### STATED EXERCISE
Which lines in the records below run from the line containing "The image size is (362, 744)." through the line containing "Action: click(x=62, y=237)"? Repeat those lines word for word, including both end lines, and give nothing else.

Dataset excerpt
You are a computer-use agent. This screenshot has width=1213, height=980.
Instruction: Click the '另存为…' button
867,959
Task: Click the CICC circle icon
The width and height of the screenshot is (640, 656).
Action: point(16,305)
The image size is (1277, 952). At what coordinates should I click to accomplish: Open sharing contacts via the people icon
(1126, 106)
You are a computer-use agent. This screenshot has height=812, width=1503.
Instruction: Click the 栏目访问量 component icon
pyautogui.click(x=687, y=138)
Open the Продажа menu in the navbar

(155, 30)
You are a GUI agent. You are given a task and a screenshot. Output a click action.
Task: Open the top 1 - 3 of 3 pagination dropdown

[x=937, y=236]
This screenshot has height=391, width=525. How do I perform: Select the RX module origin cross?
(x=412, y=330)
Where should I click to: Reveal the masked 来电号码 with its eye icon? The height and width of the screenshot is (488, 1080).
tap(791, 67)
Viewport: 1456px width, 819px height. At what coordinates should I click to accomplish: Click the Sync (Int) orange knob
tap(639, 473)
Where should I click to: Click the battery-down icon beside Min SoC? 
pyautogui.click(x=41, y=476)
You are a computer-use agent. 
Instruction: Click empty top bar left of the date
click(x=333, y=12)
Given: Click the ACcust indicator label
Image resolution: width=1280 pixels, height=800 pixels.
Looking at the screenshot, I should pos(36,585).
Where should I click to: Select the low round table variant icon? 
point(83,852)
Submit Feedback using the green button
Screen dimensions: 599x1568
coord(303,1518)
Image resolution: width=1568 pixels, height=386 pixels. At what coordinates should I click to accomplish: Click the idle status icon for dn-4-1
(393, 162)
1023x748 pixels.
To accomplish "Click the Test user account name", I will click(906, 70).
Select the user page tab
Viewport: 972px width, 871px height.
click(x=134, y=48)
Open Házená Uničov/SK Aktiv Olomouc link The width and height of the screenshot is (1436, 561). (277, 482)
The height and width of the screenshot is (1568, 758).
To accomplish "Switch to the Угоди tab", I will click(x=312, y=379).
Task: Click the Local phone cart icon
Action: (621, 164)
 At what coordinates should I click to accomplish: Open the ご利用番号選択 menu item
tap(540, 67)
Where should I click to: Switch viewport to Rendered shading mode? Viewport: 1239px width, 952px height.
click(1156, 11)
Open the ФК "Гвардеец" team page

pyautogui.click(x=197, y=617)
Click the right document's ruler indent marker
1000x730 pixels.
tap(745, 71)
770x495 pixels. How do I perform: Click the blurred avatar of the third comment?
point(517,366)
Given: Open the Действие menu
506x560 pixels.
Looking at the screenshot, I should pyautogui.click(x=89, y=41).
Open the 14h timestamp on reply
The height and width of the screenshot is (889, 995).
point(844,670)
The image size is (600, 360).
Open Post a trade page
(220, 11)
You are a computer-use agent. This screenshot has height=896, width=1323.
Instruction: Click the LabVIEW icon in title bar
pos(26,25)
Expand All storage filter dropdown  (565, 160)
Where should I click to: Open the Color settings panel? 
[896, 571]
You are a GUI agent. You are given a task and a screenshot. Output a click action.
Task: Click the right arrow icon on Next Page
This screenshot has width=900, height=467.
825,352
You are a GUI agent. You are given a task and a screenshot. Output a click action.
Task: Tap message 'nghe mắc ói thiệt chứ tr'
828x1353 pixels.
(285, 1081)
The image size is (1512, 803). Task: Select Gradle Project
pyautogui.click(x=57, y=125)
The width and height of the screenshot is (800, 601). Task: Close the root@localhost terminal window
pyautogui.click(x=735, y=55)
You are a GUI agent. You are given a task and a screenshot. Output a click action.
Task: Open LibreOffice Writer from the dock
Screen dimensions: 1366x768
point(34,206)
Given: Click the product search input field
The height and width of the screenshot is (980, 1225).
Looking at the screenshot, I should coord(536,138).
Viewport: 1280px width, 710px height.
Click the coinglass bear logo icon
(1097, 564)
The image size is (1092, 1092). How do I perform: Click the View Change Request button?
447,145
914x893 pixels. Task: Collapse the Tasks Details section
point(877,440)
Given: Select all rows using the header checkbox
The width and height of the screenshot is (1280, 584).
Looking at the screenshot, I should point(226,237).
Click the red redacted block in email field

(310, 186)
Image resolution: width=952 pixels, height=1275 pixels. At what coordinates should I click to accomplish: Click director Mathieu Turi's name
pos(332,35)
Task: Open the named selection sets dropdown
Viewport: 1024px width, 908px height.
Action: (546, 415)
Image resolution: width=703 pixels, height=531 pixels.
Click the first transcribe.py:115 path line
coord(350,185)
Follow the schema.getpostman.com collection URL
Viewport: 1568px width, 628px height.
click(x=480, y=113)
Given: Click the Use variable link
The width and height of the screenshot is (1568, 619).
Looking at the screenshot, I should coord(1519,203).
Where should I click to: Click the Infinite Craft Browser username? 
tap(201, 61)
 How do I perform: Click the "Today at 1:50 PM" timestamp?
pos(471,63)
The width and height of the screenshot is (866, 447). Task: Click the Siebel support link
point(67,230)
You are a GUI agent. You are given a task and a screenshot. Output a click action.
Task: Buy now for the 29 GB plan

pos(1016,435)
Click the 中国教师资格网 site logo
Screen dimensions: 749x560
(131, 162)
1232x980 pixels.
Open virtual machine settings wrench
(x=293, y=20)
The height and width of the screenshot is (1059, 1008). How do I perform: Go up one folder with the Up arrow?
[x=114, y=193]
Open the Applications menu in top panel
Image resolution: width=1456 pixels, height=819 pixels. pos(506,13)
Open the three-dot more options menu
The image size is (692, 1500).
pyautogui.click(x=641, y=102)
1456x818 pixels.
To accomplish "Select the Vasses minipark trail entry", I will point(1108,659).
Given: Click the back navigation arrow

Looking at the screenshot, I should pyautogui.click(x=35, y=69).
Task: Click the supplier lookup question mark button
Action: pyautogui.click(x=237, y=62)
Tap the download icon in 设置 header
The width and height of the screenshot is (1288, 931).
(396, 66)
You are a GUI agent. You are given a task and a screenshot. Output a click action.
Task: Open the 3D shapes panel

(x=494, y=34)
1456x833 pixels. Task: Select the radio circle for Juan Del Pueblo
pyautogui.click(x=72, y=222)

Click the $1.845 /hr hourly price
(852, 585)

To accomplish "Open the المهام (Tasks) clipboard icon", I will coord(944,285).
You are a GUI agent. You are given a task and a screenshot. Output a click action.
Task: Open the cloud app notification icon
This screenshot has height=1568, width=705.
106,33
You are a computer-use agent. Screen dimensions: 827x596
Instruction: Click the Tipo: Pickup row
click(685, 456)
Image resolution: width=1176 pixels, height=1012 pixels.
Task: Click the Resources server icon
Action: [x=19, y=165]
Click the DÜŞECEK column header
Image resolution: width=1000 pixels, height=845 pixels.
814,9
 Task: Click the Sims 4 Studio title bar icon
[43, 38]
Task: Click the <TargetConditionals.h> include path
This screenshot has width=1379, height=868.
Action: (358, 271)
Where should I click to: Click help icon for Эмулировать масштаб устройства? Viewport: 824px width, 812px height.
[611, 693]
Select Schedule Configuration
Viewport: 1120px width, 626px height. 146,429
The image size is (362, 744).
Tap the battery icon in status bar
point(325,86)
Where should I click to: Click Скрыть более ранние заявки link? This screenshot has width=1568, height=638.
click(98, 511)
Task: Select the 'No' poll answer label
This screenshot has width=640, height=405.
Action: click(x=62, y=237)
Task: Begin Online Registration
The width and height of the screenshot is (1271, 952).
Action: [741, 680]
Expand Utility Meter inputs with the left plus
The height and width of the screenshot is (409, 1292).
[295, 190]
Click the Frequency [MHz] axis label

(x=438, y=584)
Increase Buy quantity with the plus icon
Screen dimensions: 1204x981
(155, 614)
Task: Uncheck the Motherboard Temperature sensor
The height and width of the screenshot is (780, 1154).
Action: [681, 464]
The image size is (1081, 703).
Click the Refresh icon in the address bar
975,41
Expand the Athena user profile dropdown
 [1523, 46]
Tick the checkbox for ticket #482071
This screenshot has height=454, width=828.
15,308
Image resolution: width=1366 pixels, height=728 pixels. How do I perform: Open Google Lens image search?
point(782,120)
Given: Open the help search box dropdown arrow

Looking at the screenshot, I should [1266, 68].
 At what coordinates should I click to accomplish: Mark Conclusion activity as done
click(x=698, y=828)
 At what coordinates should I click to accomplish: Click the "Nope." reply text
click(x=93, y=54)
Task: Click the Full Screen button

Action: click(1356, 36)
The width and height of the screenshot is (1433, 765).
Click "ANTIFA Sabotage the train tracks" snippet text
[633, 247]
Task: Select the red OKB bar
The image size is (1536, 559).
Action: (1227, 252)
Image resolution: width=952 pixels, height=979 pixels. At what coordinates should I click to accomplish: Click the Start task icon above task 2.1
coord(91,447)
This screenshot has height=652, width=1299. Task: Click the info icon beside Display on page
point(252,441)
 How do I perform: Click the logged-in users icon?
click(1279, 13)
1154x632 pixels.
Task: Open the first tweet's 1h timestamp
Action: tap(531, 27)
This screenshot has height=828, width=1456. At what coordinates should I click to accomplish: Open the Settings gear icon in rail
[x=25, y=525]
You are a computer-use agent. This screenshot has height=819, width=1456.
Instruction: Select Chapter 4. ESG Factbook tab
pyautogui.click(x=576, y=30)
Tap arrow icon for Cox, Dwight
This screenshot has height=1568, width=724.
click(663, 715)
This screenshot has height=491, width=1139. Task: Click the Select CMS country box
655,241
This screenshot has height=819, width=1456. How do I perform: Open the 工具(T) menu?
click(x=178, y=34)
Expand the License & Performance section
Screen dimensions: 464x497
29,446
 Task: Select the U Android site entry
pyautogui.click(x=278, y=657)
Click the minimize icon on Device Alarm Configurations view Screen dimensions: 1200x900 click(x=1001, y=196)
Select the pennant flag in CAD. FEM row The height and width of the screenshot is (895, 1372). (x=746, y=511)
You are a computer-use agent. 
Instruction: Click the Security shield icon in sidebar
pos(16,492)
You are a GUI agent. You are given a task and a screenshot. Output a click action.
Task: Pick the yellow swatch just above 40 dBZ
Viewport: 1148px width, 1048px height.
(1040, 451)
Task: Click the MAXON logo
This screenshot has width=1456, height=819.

### TASK RESULT
The image size is (362, 744).
Tap the battery icon in status bar
point(325,86)
Where should I click to: Click Скрыть более ранние заявки link? This screenshot has width=1568, height=638.
click(98, 511)
Task: Select the 'No' poll answer label
This screenshot has width=640, height=405.
Action: click(x=62, y=237)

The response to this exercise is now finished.